> _Action item_: Make an exact copy of all the data.

(Source data)

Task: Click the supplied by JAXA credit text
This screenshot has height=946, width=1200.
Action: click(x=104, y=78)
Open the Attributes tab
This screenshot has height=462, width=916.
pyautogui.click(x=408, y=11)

(End Source data)

> _Response to this exercise_:
Task: Click the supplied by JAXA credit text
This screenshot has height=946, width=1200.
Action: click(x=104, y=78)
Open the Attributes tab
This screenshot has height=462, width=916.
pyautogui.click(x=408, y=11)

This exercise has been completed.